Study: Education funding formula to level playing field
PHILADELPHIA – An education funding formula could help remedy wide spending disparities among school districts in Pennsylvania and would likely mean more state aid for perpetually cash-strapped Philadelphia, according to a study released Thursday.
A formula that takes into account districts’ wealth and its students’ needs “probably would reduce the substantial variations in overall education revenue among urban, rural, and suburban districts in the state,” said the report by the Pew Charitable Trusts.
Education advocates were pushing Pennsylvania lawmakers to devise what they view as a more equitable way to distribute state aid. A funding formula commission is expected to issue a report by June.
Pennsylvania, Delaware and North Carolina are the only states without funding formulas, according to Education Law Center.
The Pew researchers cautioned a formula, by itself, does not guarantee an infusion of state aid.
But they added “regardless of the level of overall funding from Pennsylvania, a new formula would almost certainly provide Philadelphia with a larger share of state education money than it receives under the current system.”

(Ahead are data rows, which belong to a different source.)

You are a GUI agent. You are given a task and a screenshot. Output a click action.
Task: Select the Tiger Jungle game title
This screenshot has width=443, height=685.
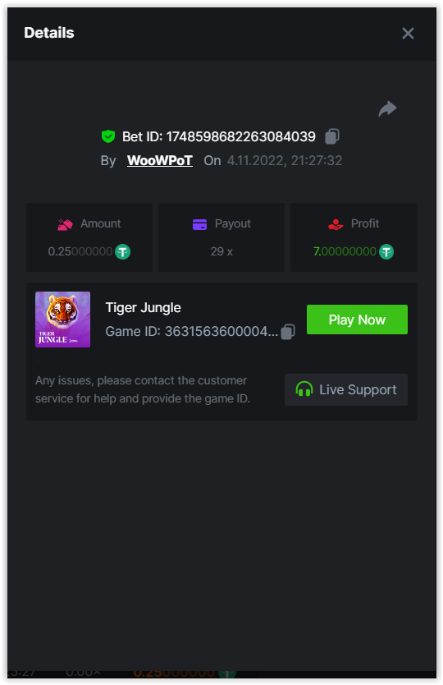pyautogui.click(x=144, y=307)
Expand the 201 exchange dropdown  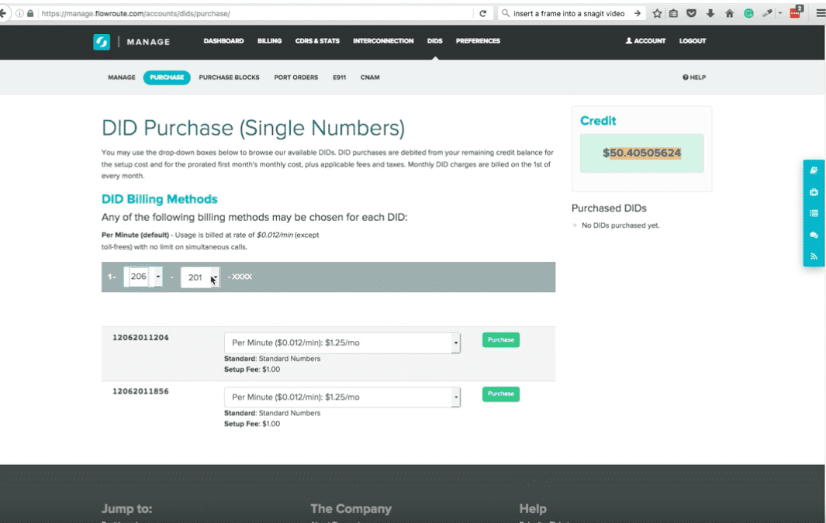[215, 277]
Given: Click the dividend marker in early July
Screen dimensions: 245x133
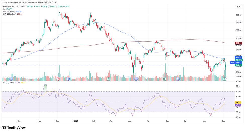Looking at the screenshot, I should (x=178, y=79).
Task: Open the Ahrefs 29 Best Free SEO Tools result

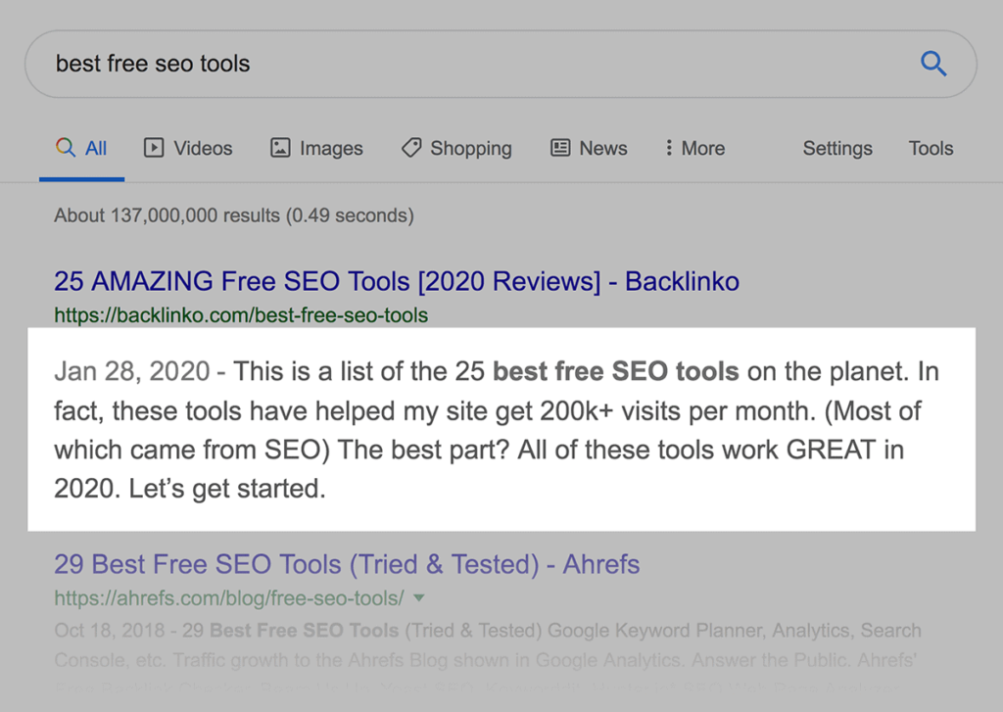Action: 346,565
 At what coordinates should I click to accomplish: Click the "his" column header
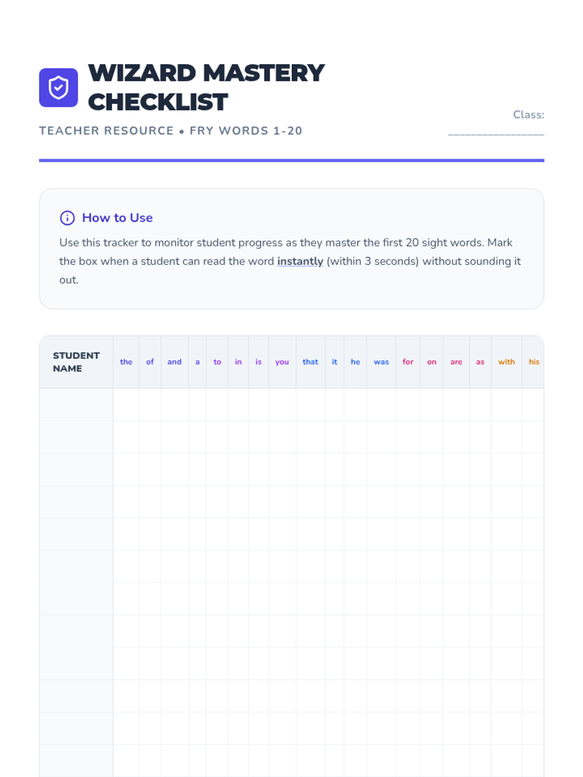click(x=533, y=362)
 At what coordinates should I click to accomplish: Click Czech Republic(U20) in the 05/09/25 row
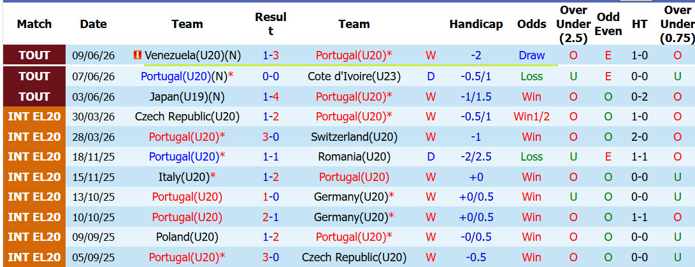click(x=354, y=257)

Pew said a formula might also reduce state funding to wealthier suburban districts with smaller numbers of high-needs students, narrowing the wide spending disparity between those districts and poor ones.

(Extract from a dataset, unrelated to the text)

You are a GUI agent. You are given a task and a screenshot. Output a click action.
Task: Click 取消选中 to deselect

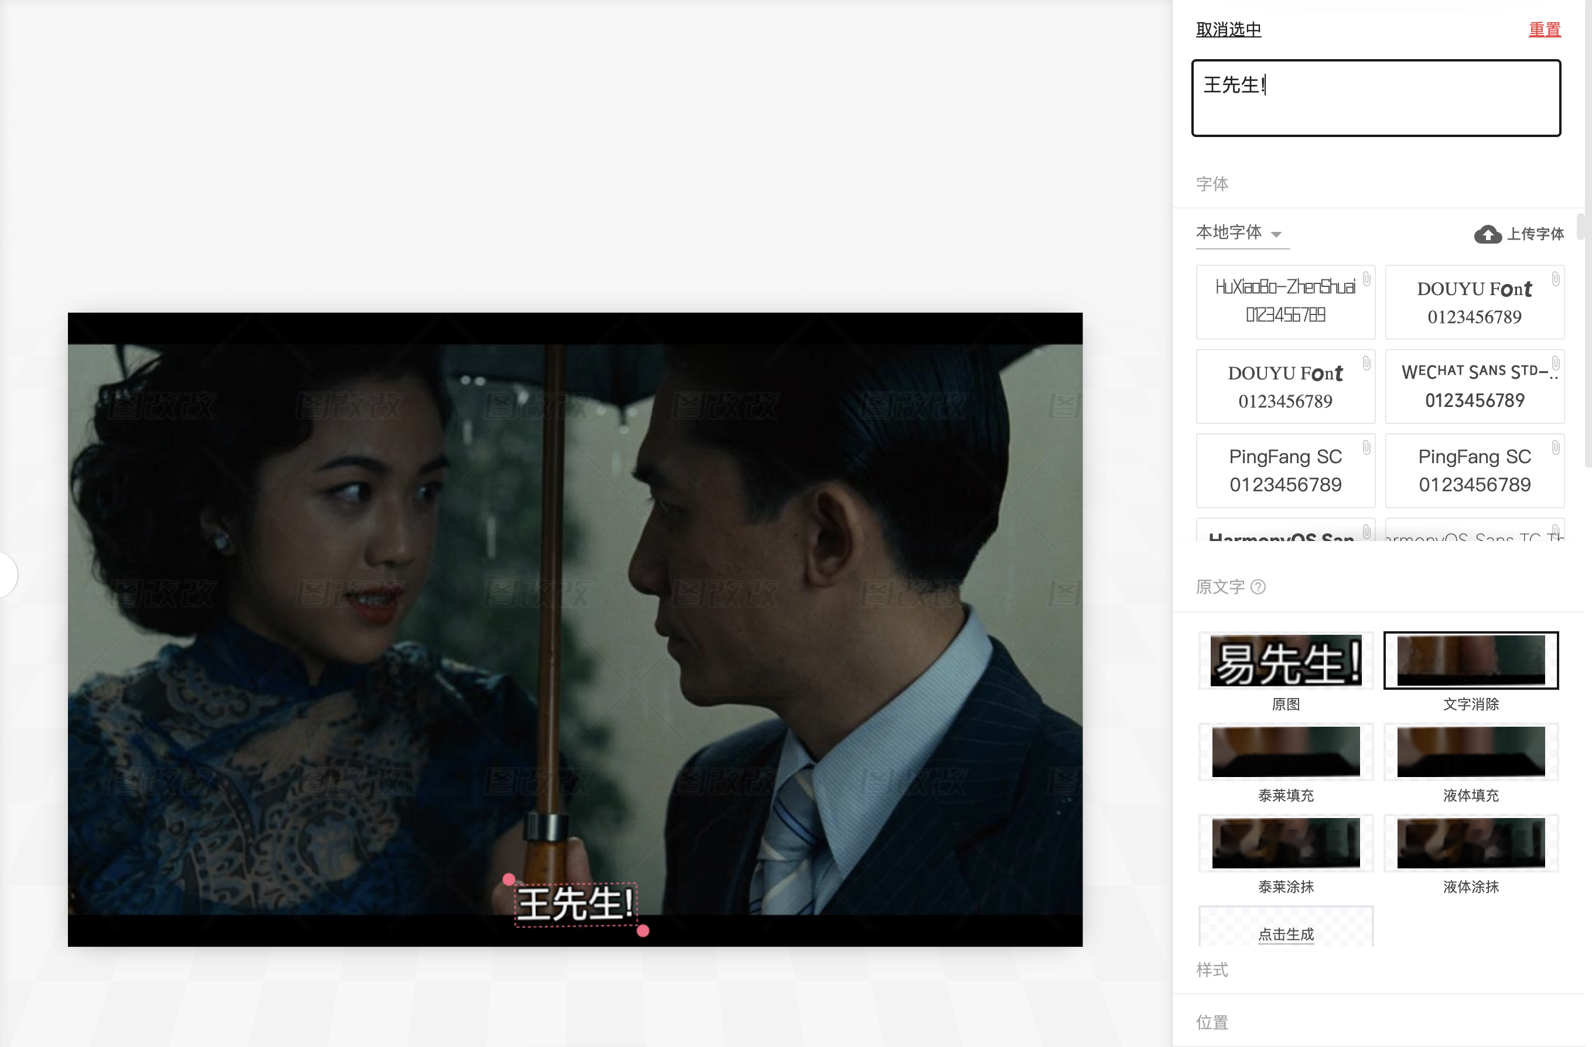1227,29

The report examined 10 districts in the state representing a variety of demographics: urban Philadelphia, Erie, Pittsburgh and Reading; rural Connellsville, Solanco and West Perry; and suburban Lower Merion, Council Rock and Radnor Township.
It also compared Philadelphia with 10 urban systems nationwide that use funding formulas. Researchers found seven of those districts spend more per-pupil than Philadelphia.

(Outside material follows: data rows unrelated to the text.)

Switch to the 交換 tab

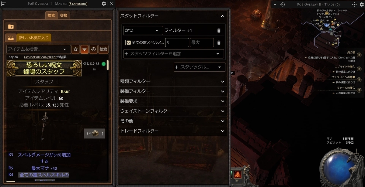pyautogui.click(x=64, y=15)
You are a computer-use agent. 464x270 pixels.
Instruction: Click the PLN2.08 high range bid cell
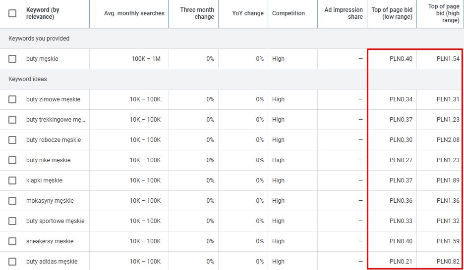448,140
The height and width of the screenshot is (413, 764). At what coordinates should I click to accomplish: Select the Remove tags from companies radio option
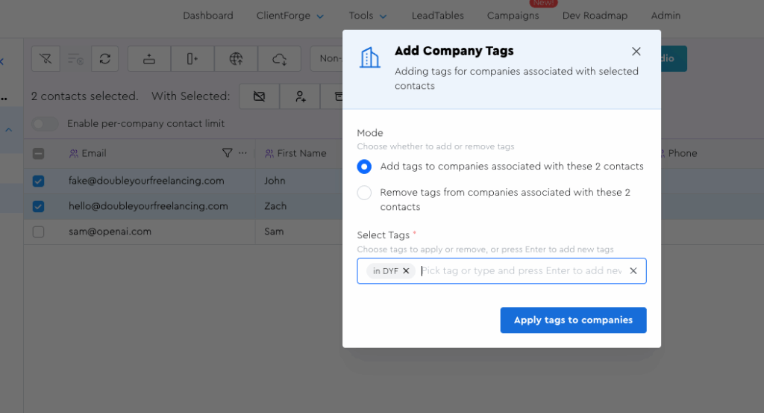[x=364, y=193]
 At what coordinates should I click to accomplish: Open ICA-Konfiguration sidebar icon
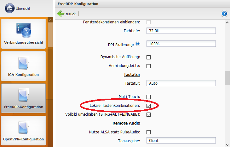tap(24, 62)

Therapists found the affluent districts of Council Rock, Lower Merion and Radnor received less per student in state funding than the urban and rural districts, they still were able to spend significantly more in 2012-13 because they get most of their revenue from local property and income taxes. Lower Merion spent nearly twice as much ($26,812) per student as Philadelphia ($14,683), and more than twice as much as Connellsville, Erie, Reading, Solanco and West Perry.
• Philadelphia, the state’s largest district, got nearly 46 percent of its revenue from the state in 2013-14, slightly higher than average among the 10 large districts to which it was compared.
• All 10 of those states use funding formulas, but in only one, Florida, does the formula provide additional funding to big-city districts.